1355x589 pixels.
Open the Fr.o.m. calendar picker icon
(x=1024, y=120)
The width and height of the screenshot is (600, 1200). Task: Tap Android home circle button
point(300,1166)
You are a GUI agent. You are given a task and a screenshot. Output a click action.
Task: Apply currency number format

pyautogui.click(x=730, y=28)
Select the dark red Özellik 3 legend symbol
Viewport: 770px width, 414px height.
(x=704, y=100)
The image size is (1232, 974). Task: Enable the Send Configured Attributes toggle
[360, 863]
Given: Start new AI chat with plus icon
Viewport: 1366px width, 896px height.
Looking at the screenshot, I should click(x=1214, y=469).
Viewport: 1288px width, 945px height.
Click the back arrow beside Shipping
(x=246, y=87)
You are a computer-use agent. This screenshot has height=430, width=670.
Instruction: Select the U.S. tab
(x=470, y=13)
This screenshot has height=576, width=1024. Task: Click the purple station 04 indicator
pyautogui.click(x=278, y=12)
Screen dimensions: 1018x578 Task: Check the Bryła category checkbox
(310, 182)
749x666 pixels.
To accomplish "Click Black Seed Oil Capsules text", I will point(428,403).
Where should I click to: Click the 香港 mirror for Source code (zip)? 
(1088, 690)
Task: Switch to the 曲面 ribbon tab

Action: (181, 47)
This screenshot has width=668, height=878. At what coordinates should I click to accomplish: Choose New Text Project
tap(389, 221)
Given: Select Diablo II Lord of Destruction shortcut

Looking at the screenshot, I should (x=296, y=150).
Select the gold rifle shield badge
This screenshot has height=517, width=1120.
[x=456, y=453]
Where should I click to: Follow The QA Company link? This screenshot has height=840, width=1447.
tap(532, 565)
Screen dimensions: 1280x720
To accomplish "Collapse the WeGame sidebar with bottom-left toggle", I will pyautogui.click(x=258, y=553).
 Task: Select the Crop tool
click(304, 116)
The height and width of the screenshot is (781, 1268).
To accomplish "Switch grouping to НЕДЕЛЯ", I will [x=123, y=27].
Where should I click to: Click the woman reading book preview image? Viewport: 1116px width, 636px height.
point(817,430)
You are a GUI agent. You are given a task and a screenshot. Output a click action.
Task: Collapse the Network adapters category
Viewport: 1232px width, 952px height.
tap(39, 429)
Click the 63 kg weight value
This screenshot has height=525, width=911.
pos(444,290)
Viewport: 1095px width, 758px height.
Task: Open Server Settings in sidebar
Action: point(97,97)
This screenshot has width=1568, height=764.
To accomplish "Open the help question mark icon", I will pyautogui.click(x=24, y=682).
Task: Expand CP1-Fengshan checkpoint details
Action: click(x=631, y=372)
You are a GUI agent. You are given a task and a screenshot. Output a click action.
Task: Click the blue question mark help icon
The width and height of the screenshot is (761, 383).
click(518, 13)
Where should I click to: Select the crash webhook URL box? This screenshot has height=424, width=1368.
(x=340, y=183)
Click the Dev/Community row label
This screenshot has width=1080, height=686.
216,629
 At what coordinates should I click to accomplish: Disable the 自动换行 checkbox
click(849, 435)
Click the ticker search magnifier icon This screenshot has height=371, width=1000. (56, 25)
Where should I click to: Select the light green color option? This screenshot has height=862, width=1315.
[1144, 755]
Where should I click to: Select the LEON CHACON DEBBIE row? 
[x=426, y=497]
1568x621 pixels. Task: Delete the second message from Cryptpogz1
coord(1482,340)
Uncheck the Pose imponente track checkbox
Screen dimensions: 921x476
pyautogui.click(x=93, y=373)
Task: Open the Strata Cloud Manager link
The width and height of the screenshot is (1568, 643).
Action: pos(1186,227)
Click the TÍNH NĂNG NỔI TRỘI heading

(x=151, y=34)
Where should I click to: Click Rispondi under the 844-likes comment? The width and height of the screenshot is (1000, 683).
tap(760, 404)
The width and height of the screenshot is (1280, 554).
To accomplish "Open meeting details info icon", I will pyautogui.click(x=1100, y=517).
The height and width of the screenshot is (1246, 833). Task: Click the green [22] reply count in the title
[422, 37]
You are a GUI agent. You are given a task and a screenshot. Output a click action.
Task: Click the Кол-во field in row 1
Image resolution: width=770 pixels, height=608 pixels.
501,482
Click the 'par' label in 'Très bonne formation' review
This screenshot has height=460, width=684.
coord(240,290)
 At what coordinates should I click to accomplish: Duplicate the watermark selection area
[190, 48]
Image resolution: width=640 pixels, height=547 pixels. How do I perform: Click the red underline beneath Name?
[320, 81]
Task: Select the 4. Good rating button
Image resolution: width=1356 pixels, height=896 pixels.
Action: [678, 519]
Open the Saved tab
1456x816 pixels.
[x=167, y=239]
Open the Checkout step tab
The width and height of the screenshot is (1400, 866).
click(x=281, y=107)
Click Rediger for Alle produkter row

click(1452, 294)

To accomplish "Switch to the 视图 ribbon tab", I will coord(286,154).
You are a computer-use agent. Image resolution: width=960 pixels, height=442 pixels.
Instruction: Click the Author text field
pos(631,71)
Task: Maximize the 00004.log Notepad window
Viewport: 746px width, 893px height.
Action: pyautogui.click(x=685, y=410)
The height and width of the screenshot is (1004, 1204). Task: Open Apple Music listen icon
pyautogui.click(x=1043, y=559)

━━━━━━━━

- REQUIRED WORK
Please render all of the rows above as a numbered list, leaving out any blank lines.

- RESPONSE TO THIS EXERCISE
1. 1355x589 pixels.
2. Open the Fr.o.m. calendar picker icon
3. (x=1024, y=120)
4. The width and height of the screenshot is (600, 1200). Task: Tap Android home circle button
5. point(300,1166)
6. You are a GUI agent. You are given a task and a screenshot. Output a click action.
7. Task: Apply currency number format
8. pyautogui.click(x=730, y=28)
9. Select the dark red Özellik 3 legend symbol
10. Viewport: 770px width, 414px height.
11. (x=704, y=100)
12. The image size is (1232, 974). Task: Enable the Send Configured Attributes toggle
13. [360, 863]
14. Given: Start new AI chat with plus icon
15. Viewport: 1366px width, 896px height.
16. Looking at the screenshot, I should click(x=1214, y=469).
17. Viewport: 1288px width, 945px height.
18. Click the back arrow beside Shipping
19. (x=246, y=87)
20. You are a computer-use agent. This screenshot has height=430, width=670.
21. Instruction: Select the U.S. tab
22. (x=470, y=13)
23. This screenshot has height=576, width=1024. Task: Click the purple station 04 indicator
24. pyautogui.click(x=278, y=12)
25. Screen dimensions: 1018x578 Task: Check the Bryła category checkbox
26. (310, 182)
27. 749x666 pixels.
28. To accomplish "Click Black Seed Oil Capsules text", I will point(428,403).
29. Where should I click to: Click the 香港 mirror for Source code (zip)? 
30. (1088, 690)
31. Task: Switch to the 曲面 ribbon tab
32. Action: (181, 47)
33. This screenshot has width=668, height=878. At what coordinates should I click to accomplish: Choose New Text Project
34. tap(389, 221)
35. Given: Select Diablo II Lord of Destruction shortcut
36. Looking at the screenshot, I should (x=296, y=150).
37. Select the gold rifle shield badge
38. This screenshot has height=517, width=1120.
39. [x=456, y=453]
40. Where should I click to: Follow The QA Company link? This screenshot has height=840, width=1447.
41. tap(532, 565)
42. Screen dimensions: 1280x720
43. To accomplish "Collapse the WeGame sidebar with bottom-left toggle", I will pyautogui.click(x=258, y=553).
44.  Task: Select the Crop tool
45. click(304, 116)
46. The height and width of the screenshot is (781, 1268).
47. To accomplish "Switch grouping to НЕДЕЛЯ", I will [x=123, y=27].
48. Where should I click to: Click the woman reading book preview image? Viewport: 1116px width, 636px height.
49. point(817,430)
50. You are a GUI agent. You are given a task and a screenshot. Output a click action.
51. Task: Collapse the Network adapters category
52. Viewport: 1232px width, 952px height.
53. tap(39, 429)
54. Click the 63 kg weight value
55. This screenshot has height=525, width=911.
56. pos(444,290)
57. Viewport: 1095px width, 758px height.
58. Task: Open Server Settings in sidebar
59. Action: point(97,97)
60. This screenshot has width=1568, height=764.
61. To accomplish "Open the help question mark icon", I will pyautogui.click(x=24, y=682).
62. Task: Expand CP1-Fengshan checkpoint details
63. Action: click(x=631, y=372)
64. You are a GUI agent. You are given a task and a screenshot. Output a click action.
65. Task: Click the blue question mark help icon
66. The width and height of the screenshot is (761, 383).
67. click(518, 13)
68. Where should I click to: Select the crash webhook URL box? This screenshot has height=424, width=1368.
69. (x=340, y=183)
70. Click the Dev/Community row label
71. This screenshot has width=1080, height=686.
72. 216,629
73.  At what coordinates should I click to accomplish: Disable the 自动换行 checkbox
74. click(849, 435)
75. Click the ticker search magnifier icon This screenshot has height=371, width=1000. (56, 25)
76. Where should I click to: Select the light green color option? This screenshot has height=862, width=1315.
77. [1144, 755]
78. Where should I click to: Select the LEON CHACON DEBBIE row? 
79. [x=426, y=497]
80. 1568x621 pixels. Task: Delete the second message from Cryptpogz1
81. coord(1482,340)
82. Uncheck the Pose imponente track checkbox
83. Screen dimensions: 921x476
84. pyautogui.click(x=93, y=373)
85. Task: Open the Strata Cloud Manager link
86. The width and height of the screenshot is (1568, 643).
87. Action: pos(1186,227)
88. Click the TÍNH NĂNG NỔI TRỘI heading
89. (x=151, y=34)
90. Where should I click to: Click Rispondi under the 844-likes comment? The width and height of the screenshot is (1000, 683).
91. tap(760, 404)
92. The width and height of the screenshot is (1280, 554).
93. To accomplish "Open meeting details info icon", I will pyautogui.click(x=1100, y=517).
94. The height and width of the screenshot is (1246, 833). Task: Click the green [22] reply count in the title
95. [422, 37]
96. You are a GUI agent. You are given a task and a screenshot. Output a click action.
97. Task: Click the Кол-во field in row 1
98. Image resolution: width=770 pixels, height=608 pixels.
99. 501,482
100. Click the 'par' label in 'Très bonne formation' review
101. This screenshot has height=460, width=684.
102. coord(240,290)
103.  At what coordinates should I click to accomplish: Duplicate the watermark selection area
104. [190, 48]
105. Image resolution: width=640 pixels, height=547 pixels. How do I perform: Click the red underline beneath Name?
106. [320, 81]
107. Task: Select the 4. Good rating button
108. Image resolution: width=1356 pixels, height=896 pixels.
109. Action: [678, 519]
110. Open the Saved tab
111. 1456x816 pixels.
112. [x=167, y=239]
113. Open the Checkout step tab
114. The width and height of the screenshot is (1400, 866).
115. click(x=281, y=107)
116. Click Rediger for Alle produkter row
117. click(1452, 294)
118. To accomplish "Switch to the 视图 ribbon tab", I will coord(286,154).
119. You are a computer-use agent. Image resolution: width=960 pixels, height=442 pixels.
120. Instruction: Click the Author text field
121. pos(631,71)
122. Task: Maximize the 00004.log Notepad window
123. Viewport: 746px width, 893px height.
124. Action: pyautogui.click(x=685, y=410)
125. The height and width of the screenshot is (1004, 1204). Task: Open Apple Music listen icon
126. pyautogui.click(x=1043, y=559)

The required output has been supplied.